BEIJING — Chinese protesters infuriated by the deadly NATO bombing of the Chinese Embassy in Yugoslavia continued violent demonstrations into their third day today, attacking American diplomatic missions across the country and trapping the American ambassador inside the U.S. Embassy in Beijing.
"No question that we're hostages here," James R. Sasser told CBS-TV's "Face the Nation" by telephone on Sunday. "I think this demonstration is now exceeding government expectations, and there's always the danger that it's going to go out of control."
Thirteen people besides Sasser were stuck inside the compound.
"It is not safe," an embassy staff member said today by phone. "We're not going near any windows."
In a travel advisory issued late Sunday, the State Department said it "strongly urges" U.S. citizens to defer travel to China "until the situation stabilizes." U.S. diplomatic missions in the country have reduced their staffs and closed their doors until Wednesday. Americans in China should remain in or close to their homes or hotels and avoid crowds, the advisory warned, adding that "conditions remain volatile." It added that airports are open, and "Americans who wish to leave should be able to do so."
The NATO strike early Saturday on China's mission in Belgrade, the Yugoslav capital, killed three Chinese journalists and injured 20 other people in the diplomatic building, which would normally be considered a safe zone in war. A statement issued late Saturday by Defense Secretary William S. Cohen and CIA Director George J. Tenet called the bombing "an error" caused by "faulty information."

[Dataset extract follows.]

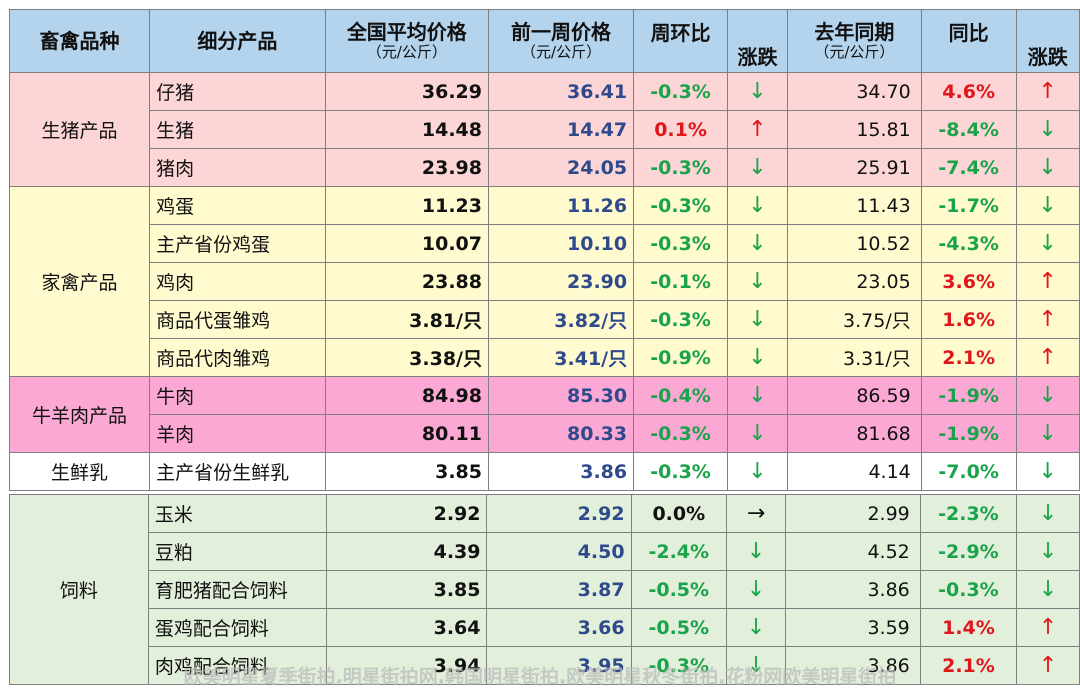 Image resolution: width=1080 pixels, height=691 pixels. What do you see at coordinates (238, 396) in the screenshot?
I see `product-name: 牛肉` at bounding box center [238, 396].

The incident has left China's relations with the United States at the direst point since the two countries established ties 20 years ago.
Carefully built connections began to unravel today as China announced that it was canceling high-level military and human rights contacts with Washington. Areas affected included arms control, international security and the prevention of arms proliferation.
In a statement issued by the U.S. Embassy here, Sasser and his staff expressed their "profound sorrow" at the bombing and offered condolences to families of the victims. But China's state-controlled media failed to report either that statement or an expression of regret by President Clinton.
Instead, most Chinese newspapers carried bold headlines Sunday attacking NATO and the U.S. "NATO owes China a debt of blood," declared the Xinmin Daily in Shanghai.
The state's support of the protests could turn out to be a double-edged sword, however. Both Western and Chinese officials worry that the Chinese government is stoking a fury that may be growing greater than authorities' ability to channel it.
"The government wants the people to calm down," said a Chinese government official who asked not to be named. "But they are very angry and difficult to control."
Demonstrations Saturday that involved mostly students quickly expanded in dozens of cities Sunday to include blue- and white-collar workers and even families with children. City buses were pressed into service in the capital to ferry protesters to the leafy avenue lined with Western embassies where the U.S. mission is located, and official signs directed marchers on a recommended route.
From in front of the embassy, tens of thousands of people hurled bricks, paint and flaming tires at the embassy buildings, shattering nearly all the windows and defacing the brown facades with red and black spatters of paint.
"Blood for blood!" marchers shouted Sunday. "Down with the USA!" Molotov cocktails lobbed through embassy windows started two small fires inside the building, which were extinguished by Marine guards, embassy officials said.
An embassy spokesman said today that officials there felt that crowds were not being controlled by the police. "We are under siege," he said.
The British and Albanian embassies were also targeted.
About 7,000 police officers have been dispatched to protect the embassy compound, including about 1,000 around the U.S. Embassy, said the director of Beijing's bureau of public security, Qiang Wei.
In the western city of Chengdu, protesters had set the U.S. consul's residence ablaze late Saturday night, forcing the staff and families to be evacuated.
Chinese authorities, while encouraging "legal protests," may be growing wary of the effects of their own propaganda and the possibility that the high-running emotion could rebound against the government. The rallies are a surprising exception to the strict controls placed on public gatherings in the run-up to the 10th anniversary of the June 1989 Tiananmen pro-democracy protests. In this politically sensitive time, when unemployment and economic uncertainty abound, allowing people to gather in protest has risks.